Throughout the African continent, Africans were facing a similar fate after signing sugar-coated agreements with Europeans. Packaged and marketed as panaceas to Africa's problems, these agreements turned out to be elaborate schemes designed to dupe Africans into selling their birth-rights. In Zimbabwe, King Lobengula of Ndebele signed an agreement with the British South African Company after the company assured him after much hesitation that the agreement was only for the exploration of minerals in Ndebeleland. But no sooner was the ink on the agreement dry than King Lobengula learned that the Europeans, as usual, had tricked him. A furious King Lobengula tried to fight back, but by then it was too late. Using the fraudulent agreement, the British South Africa Company took over Ndebeleland, declared King Lobengula a terrorist, and hunted him down till he died in the bush, but not before the king ruefully recalled how he had been tricked into selling off his land the way a chameleon tricks a fly to come near, darts out a tongue, and gobbles up the fly; the Europeans were the chameleon, and Lobengula was the fly. Have our leaders not heard about the fate that befell Lobengula?

The Italians tried to pull off the same trick in Ethiopia when they lured

Emperor Menelik into signing the Treaty of Wichalle in 1889, keeping secret the fact that while the Amharic version of the agreement simply stated that the Italians and Ethiopians had entered into an agreement of friendship, the Italian version of the very same treaty declared that Emperor Menelik had agreed to place Ethiopia under the Italian protection. Emperor Menelik only learned later that he had gullibly signed off his country's sovereignty.
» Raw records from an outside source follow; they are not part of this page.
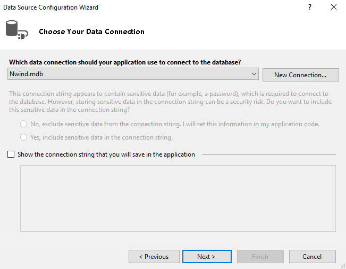Enable the Show the connection string checkbox
Image resolution: width=346 pixels, height=269 pixels.
(x=12, y=154)
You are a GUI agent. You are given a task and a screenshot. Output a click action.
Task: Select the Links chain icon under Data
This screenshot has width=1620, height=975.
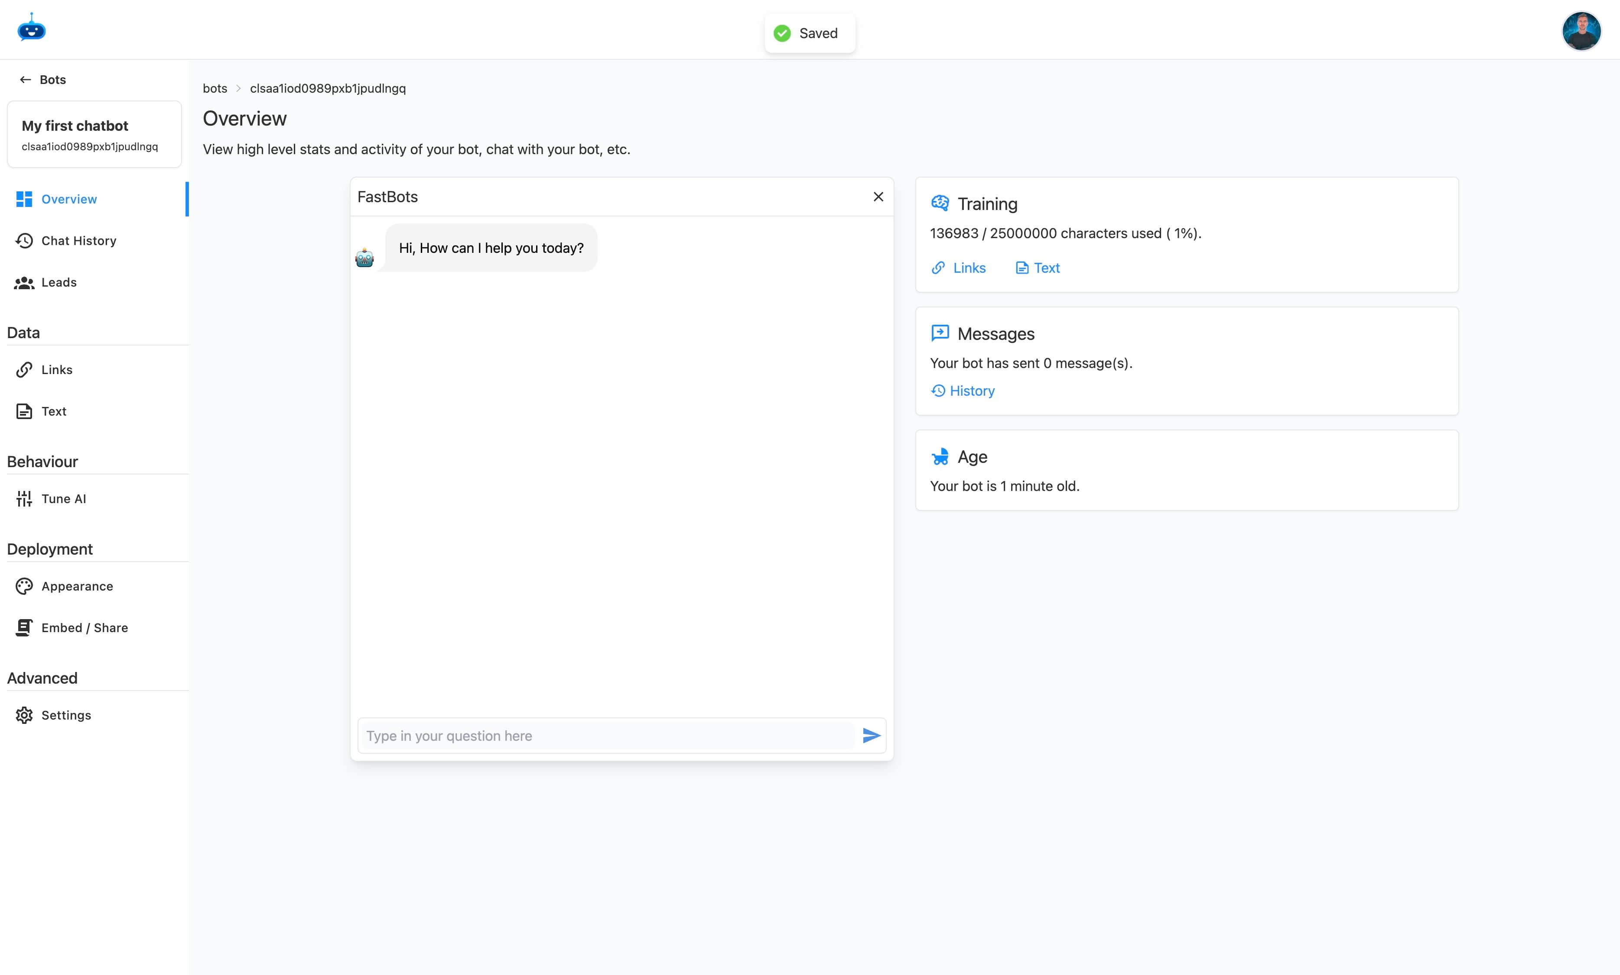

He was only saved when he declared war on the Italians, and scored a massive military victory over them at the Battle of Adowa in 1896. Have our leaders forgotten about the Italian betrayal of Menelik?

Foreign, especially, Western, modus operandi of exploiting Africa and the Africans has always been the same. Lies and guile, and when lies and guile fail, force is used. They mislead you into entering an agreement proclaiming it as being in your interest, that the agreement can be temporary, and that there can be room for redress should you want to change your mind in the future. Only after signing the agreement do you learn of its full implications, and traps within it. You learn that you have been had, and there is no room for arbitration. The British misled Lenana into signing off the land of his own birth, the land of his people. To this day, the Maasai are refugees in their own land, still yearning for justice. When the British tried to pull off the same trick on the Nandi and failed, they resorted to force. It is always the same thing- the exploitation of the African people through lies or force or both - whether or not one is talking about the slave trade, colonialism, or neo-colonialism. It happened to

Khedive Ismail when he tried to modernize Egypt; to


Sekou Toure when he declared Guinea independent of France; to



Kwame Nkrumah when he tried to develop his country through programs of industrialization; to



Laurent Kabila when he tried to free his country from the shackles of western exploitation; it is a story that is as old as foreign relations with Africa. The evidence of foreign exploitation of Africa under the guise of developing Africa is all over the place. The evidence of foreign mendacity and duplicity in the exploitation of our continent is all there. Why our people don't see or get it, I just don't understand!

Why are we African people so gullible? When will our leaders learn from our history? Why do we make the same mistake after mistake instead of learning from our history, which is littered with example after example of foreign ventures that were marketed to our people as being altruistic only to become millstones around our necks? Or do the leaders know about the history only that they are too greedy to care? In that case, pity the African people – for the fate of Lobengula awaits us.